### [Excerpt]
::::::

Sahar Khalifeh’s The End of Spring novel describes the inner feelings and courage of men, women, and children during the Second Intifada. The heart-wrenching story depicts several examples of nationalism, global conflicts, the dynamics of a “globalized” world, and the relationship between desperation and terrorism.
First, “the End of Spring” alludes to nationalism while simultaneously giving a heart and face to the Palestinian struggle. Majid’s passion for music and patriotic songs helps other Palestinians to believe in freedom and the human race, including his condemning father (73). His father indicates nationalistic feelings when he scolds Issa for working at a settlement in Kiryat Shayba. Later, Arafat and others repeat, “With our souls, with our blood, we sacrifice for Palestine!” Additionally, Ahmad admits feeling a “pulse and freedom to the people (202)” At the end of the book, the prophet answers that mothers are dearest to the heart, however, the students refer to the people of Palestine as those “dearest to [their] hearts (238).” The most moving example is when Ahmad marched into the bullets of the Israeli troops. These examples demonstrate an extreme form of loyalty and pride for their country.

::::::

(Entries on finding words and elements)
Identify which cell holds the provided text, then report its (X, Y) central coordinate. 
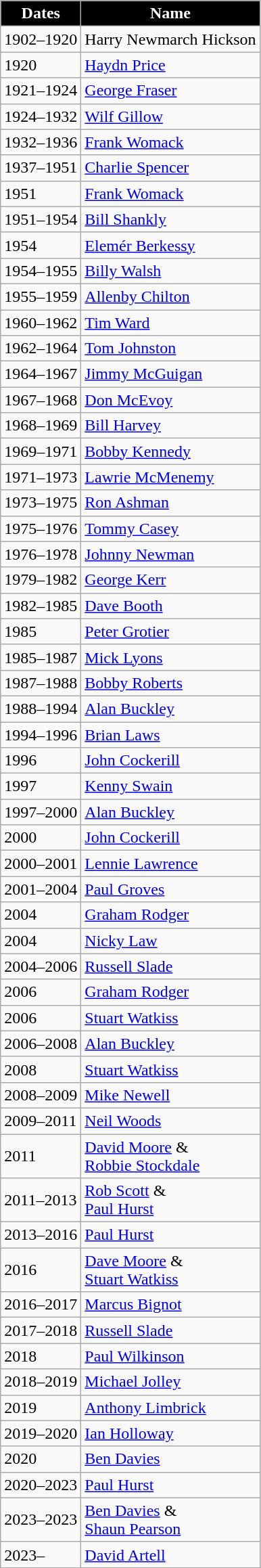
2006–2008 (41, 1043)
2000 (41, 837)
1902–1920 (41, 39)
Paul Groves (170, 888)
Nicky Law (170, 940)
2023– (41, 1553)
2013–2016 (41, 1234)
1976–1978 (41, 554)
Tom Johnston (170, 348)
1996 (41, 760)
Dates (41, 14)
Wilf Gillow (170, 116)
1994–1996 (41, 734)
2020 (41, 1458)
2009–2011 (41, 1120)
1960–1962 (41, 323)
Ron Ashman (170, 502)
2008 (41, 1068)
Billy Walsh (170, 270)
Allenby Chilton (170, 296)
1985–1987 (41, 657)
1964–1967 (41, 374)
George Kerr (170, 579)
1920 (41, 65)
Tim Ward (170, 323)
Haydn Price (170, 65)
1954–1955 (41, 270)
1982–1985 (41, 605)
1997–2000 (41, 811)
George Fraser (170, 91)
1971–1973 (41, 477)
1962–1964 (41, 348)
1985 (41, 631)
2019–2020 (41, 1432)
Johnny Newman (170, 554)
2011 (41, 1155)
2018–2019 (41, 1381)
2016–2017 (41, 1304)
Dave Booth (170, 605)
David Artell (170, 1553)
1951–1954 (41, 219)
1921–1924 (41, 91)
Bill Shankly (170, 219)
1968–1969 (41, 425)
2001–2004 (41, 888)
1979–1982 (41, 579)
Bobby Roberts (170, 682)
2020–2023 (41, 1484)
2016 (41, 1268)
Anthony Limbrick (170, 1406)
Michael Jolley (170, 1381)
Harry Newmarch Hickson (170, 39)
Neil Woods (170, 1120)
2023–2023 (41, 1519)
Bobby Kennedy (170, 451)
Peter Grotier (170, 631)
Lennie Lawrence (170, 863)
Don McEvoy (170, 400)
1997 (41, 786)
Marcus Bignot (170, 1304)
2004–2006 (41, 966)
Brian Laws (170, 734)
1951 (41, 193)
Mick Lyons (170, 657)
Tommy Casey (170, 528)
1937–1951 (41, 168)
1969–1971 (41, 451)
1967–1968 (41, 400)
1987–1988 (41, 682)
Mike Newell (170, 1094)
1975–1976 (41, 528)
Rob Scott & Paul Hurst (170, 1200)
1988–1994 (41, 708)
Paul Wilkinson (170, 1355)
2017–2018 (41, 1329)
1955–1959 (41, 296)
Ian Holloway (170, 1432)
Charlie Spencer (170, 168)
Dave Moore & Stuart Watkiss (170, 1268)
2000–2001 (41, 863)
Bill Harvey (170, 425)
Ben Davies & Shaun Pearson (170, 1519)
1954 (41, 245)
2011–2013 (41, 1200)
2018 (41, 1355)
David Moore & Robbie Stockdale (170, 1155)
Ben Davies (170, 1458)
1973–1975 (41, 502)
Elemér Berkessy (170, 245)
Name (170, 14)
Lawrie McMenemy (170, 477)
1924–1932 (41, 116)
2019 (41, 1406)
Kenny Swain (170, 786)
2008–2009 (41, 1094)
1932–1936 (41, 142)
Jimmy McGuigan (170, 374)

::::::

### [Written exercise 1]
In the essay on The End of Spring, what does Majid's father do that shows his nationalistic feelings? Explain in one to three sentences.
### [Written exercise 2]
Print the passage of the essay on The End of Spring from "Sahar Khalifeh’s The" up to and including "desperation and terrorism.".
### [Written exercise 3]
Which example does the essay on The End of Spring call the most moving?

### [Correct answer 1]
Majid's father shows nationalistic feelings when he scolds Issa for working at a settlement in Kiryat Shayba.

### [Correct answer 2]
Sahar Khalifeh’s The End of Spring novel describes the inner feelings and courage of men, women, and children during the Second Intifada. The heart-wrenching story depicts several examples of nationalism, global conflicts, the dynamics of a “globalized” world, and the relationship between desperation and terrorism.

### [Correct answer 3]
The most moving example is when Ahmad marched into the bullets of the Israeli troops.